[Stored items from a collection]
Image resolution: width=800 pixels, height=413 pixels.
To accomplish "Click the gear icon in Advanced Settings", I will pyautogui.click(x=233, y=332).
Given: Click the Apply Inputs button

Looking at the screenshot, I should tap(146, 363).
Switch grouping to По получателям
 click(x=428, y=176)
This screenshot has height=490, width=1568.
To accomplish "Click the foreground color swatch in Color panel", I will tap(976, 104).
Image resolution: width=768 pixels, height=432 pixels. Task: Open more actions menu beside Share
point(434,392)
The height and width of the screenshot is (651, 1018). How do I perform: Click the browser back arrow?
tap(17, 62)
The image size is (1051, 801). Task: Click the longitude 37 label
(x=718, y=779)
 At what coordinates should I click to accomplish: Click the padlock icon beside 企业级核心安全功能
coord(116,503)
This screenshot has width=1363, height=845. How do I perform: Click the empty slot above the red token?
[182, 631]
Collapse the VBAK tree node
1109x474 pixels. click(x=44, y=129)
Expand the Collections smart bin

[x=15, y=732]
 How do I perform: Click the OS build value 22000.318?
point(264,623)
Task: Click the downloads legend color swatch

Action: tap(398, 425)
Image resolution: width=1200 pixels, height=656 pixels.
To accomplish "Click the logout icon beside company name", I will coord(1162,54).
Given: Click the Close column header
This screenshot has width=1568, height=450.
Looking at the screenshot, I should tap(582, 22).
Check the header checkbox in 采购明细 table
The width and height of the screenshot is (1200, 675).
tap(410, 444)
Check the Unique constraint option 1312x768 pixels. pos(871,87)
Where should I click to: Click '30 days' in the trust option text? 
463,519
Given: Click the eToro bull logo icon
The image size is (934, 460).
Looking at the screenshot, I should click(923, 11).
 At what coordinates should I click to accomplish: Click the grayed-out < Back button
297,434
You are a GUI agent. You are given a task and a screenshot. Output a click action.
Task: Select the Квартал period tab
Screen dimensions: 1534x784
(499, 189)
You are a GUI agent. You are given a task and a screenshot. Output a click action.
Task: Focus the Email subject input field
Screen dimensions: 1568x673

**What you have to do**: What is needed is an exact restatement of every record above.

**Expected answer**:
Image resolution: width=800 pixels, height=413 pixels.
To accomplish "Click the gear icon in Advanced Settings", I will pyautogui.click(x=233, y=332).
Given: Click the Apply Inputs button

Looking at the screenshot, I should tap(146, 363).
Switch grouping to По получателям
 click(x=428, y=176)
This screenshot has height=490, width=1568.
To accomplish "Click the foreground color swatch in Color panel", I will tap(976, 104).
Image resolution: width=768 pixels, height=432 pixels. Task: Open more actions menu beside Share
point(434,392)
The height and width of the screenshot is (651, 1018). How do I perform: Click the browser back arrow?
tap(17, 62)
The image size is (1051, 801). Task: Click the longitude 37 label
(x=718, y=779)
 At what coordinates should I click to accomplish: Click the padlock icon beside 企业级核心安全功能
coord(116,503)
This screenshot has width=1363, height=845. How do I perform: Click the empty slot above the red token?
[182, 631]
Collapse the VBAK tree node
1109x474 pixels. click(x=44, y=129)
Expand the Collections smart bin

[x=15, y=732]
 How do I perform: Click the OS build value 22000.318?
point(264,623)
Task: Click the downloads legend color swatch

Action: tap(398, 425)
Image resolution: width=1200 pixels, height=656 pixels.
To accomplish "Click the logout icon beside company name", I will coord(1162,54).
Given: Click the Close column header
This screenshot has width=1568, height=450.
Looking at the screenshot, I should tap(582, 22).
Check the header checkbox in 采购明细 table
The width and height of the screenshot is (1200, 675).
tap(410, 444)
Check the Unique constraint option 1312x768 pixels. pos(871,87)
Where should I click to: Click '30 days' in the trust option text? 
463,519
Given: Click the eToro bull logo icon
The image size is (934, 460).
Looking at the screenshot, I should click(923, 11).
 At what coordinates should I click to accomplish: Click the grayed-out < Back button
297,434
You are a GUI agent. You are given a task and a screenshot. Output a click action.
Task: Select the Квартал period tab
Screen dimensions: 1534x784
(499, 189)
You are a GUI agent. You are given a task and a screenshot. Output a click action.
Task: Focus the Email subject input field
Screen dimensions: 1568x673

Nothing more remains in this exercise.